St. Maurus: Against all the snares of the Devil. Unrecorded.
Saint Maurus / [Amulet]. Breve Sancti Mauri Abbatis Contra omnes insidias Diaboli, & Inimicorum omnesq; morbos depellendos, Mane, & Vespere dicendum... Bologna: “Bononiae ex Typographia Longhi,” s.a. [c. 1740-97]. [20.5 x 18.0 cm], [1] f. Folds, staining and edge wear.
Unrecorded 18th-century broadside ‘brief’ attributed to Saint Maurus (512-84). It consists of prayers and a call-and-response to be chanted as a protection “against all the snares of the Devil, and of the Enemies, and for driving away all diseases.” One who recited the prayer the morning and evening could hope to be “powerfully delivered from every evil of mind and body, and every plot of our Enemies, and from the power of the Devil.”

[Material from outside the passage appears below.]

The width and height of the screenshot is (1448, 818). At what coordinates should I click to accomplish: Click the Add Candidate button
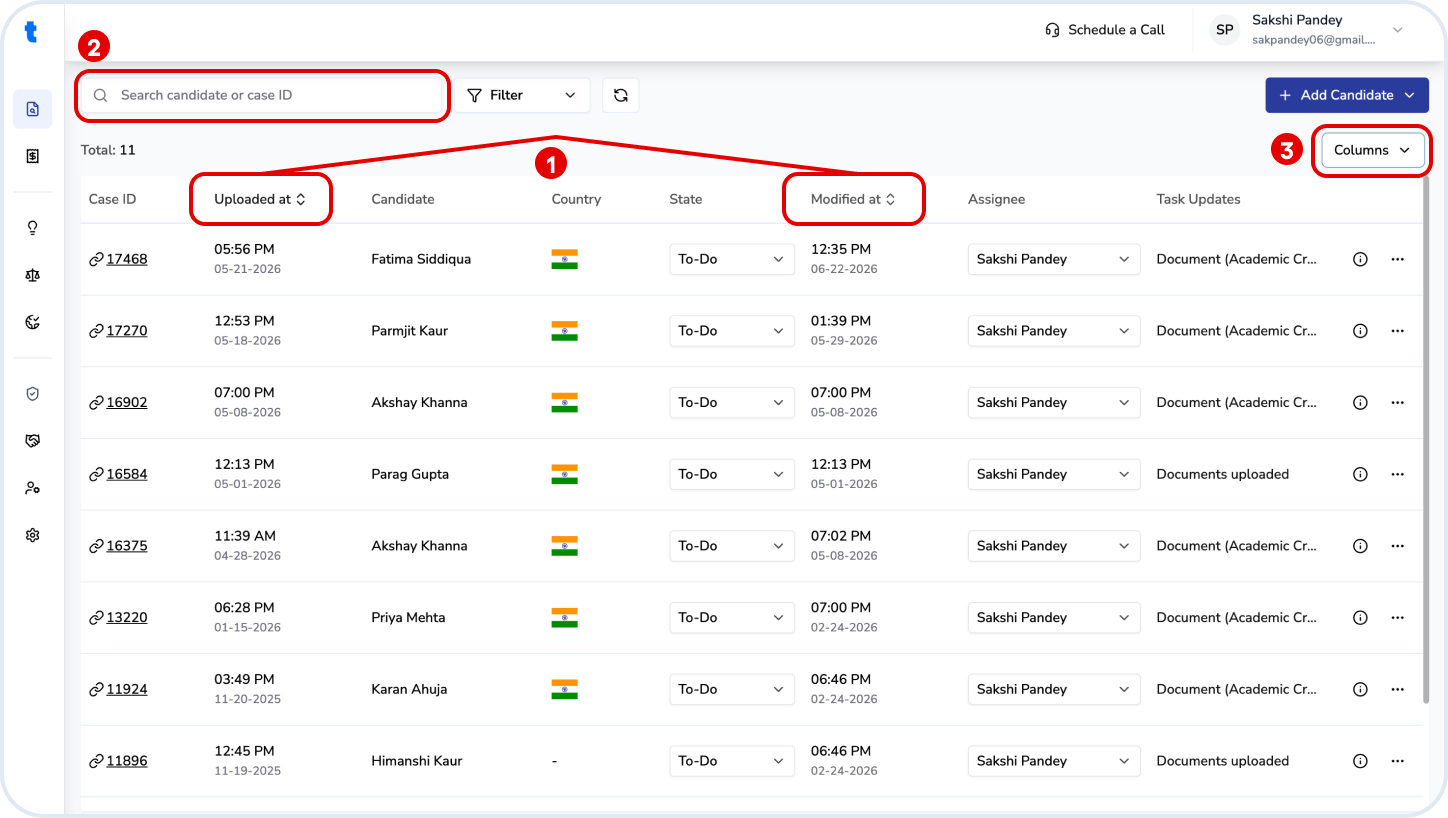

Abbot Maurus, the first disciple of Saint Benedict, developed a reputation as a healer, and even today a (rather simple) ‘Blessing of Saint Maur’ may be recited in treating the infirm. In 17th- and 18th-century Italy, he was often referred to as a “taumaturgo” (“miracle working”), and this broadside printed in Bologna by Longhi points to the extended powers of Maurus (see, e.g., Puccinelli, Crescimanni, and Capocasale).
The Longhi family of printers worked in Bologna for generations, but the formula of the imprint found here (“Bononiae ex Typographia Longhi”), based on dated comparisons, would seem to date this sheet to between 1740 and 1797, with the earlier part of that range being most likely.

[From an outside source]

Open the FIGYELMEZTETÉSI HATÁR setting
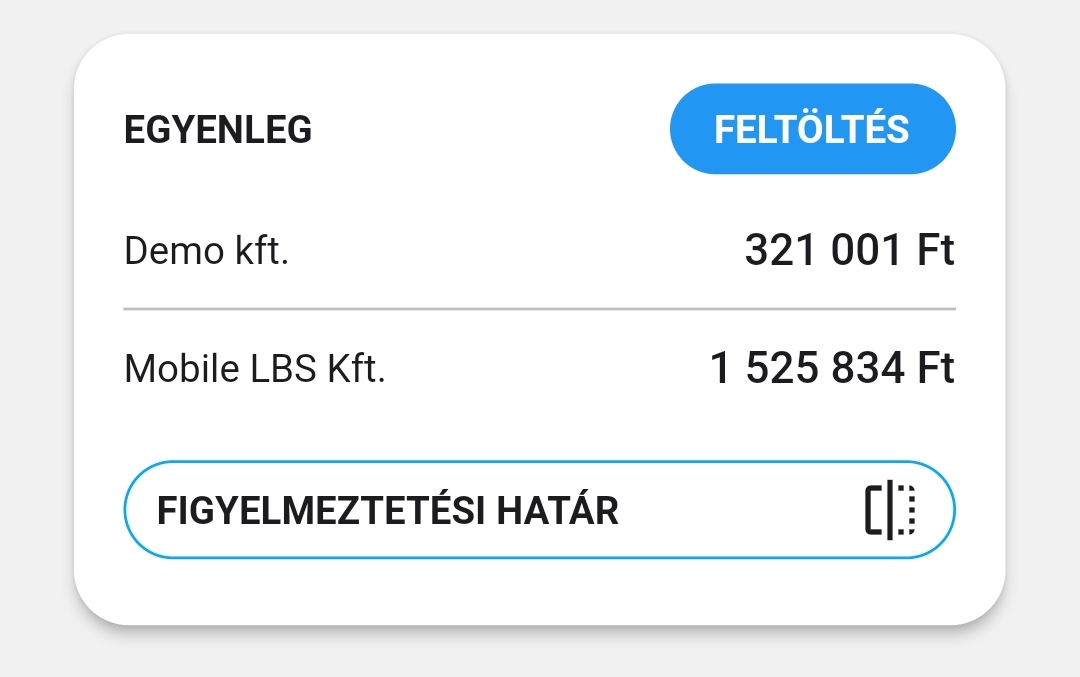The height and width of the screenshot is (677, 1080). (x=539, y=510)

The presswork here is rather indifferent. One letter is printed upside down (“nostrornm” for nostrorum”) and the general appearance is unlovely. The Latin language, however, points to a more learned audience. I am not certain how the sheet would have been used (as an aide-memoire or an amulet?). Nor have I found the wording or formulation of these prayers elsewhere (it borrows from various conventions, e.g., the ‘agios o theos’ invocation).
OCLC, KVK and ICCU/OPAC do not locate this item.
*Placido Puccinelli, Vita di S. Mauro abate, il taumaturgo della Francia, e l’Esculapio de gli oppressi da sciatiche, catarri, ed altri malori (Florence: per Francesco Onofri, 1670); Pompeo Crescimanni, Esercizio di devozione verso il glorioso taumaturgo S. Mauro abbate da pratticarsi ogni giorno da’ suoi divoti a fine d’essere preservati, e liberati da ogni male, e specialmente dalle infermità corporali. Coll’aggiunta dell’uso de’ prodigiosi segni del medesimo Santo (Palermo: per Felicella, 1740); Giuseppe Capocasale, Divota novena del gloriosiss. taumaturgo S.Mauro Abbate (Rome: s.n., 1781).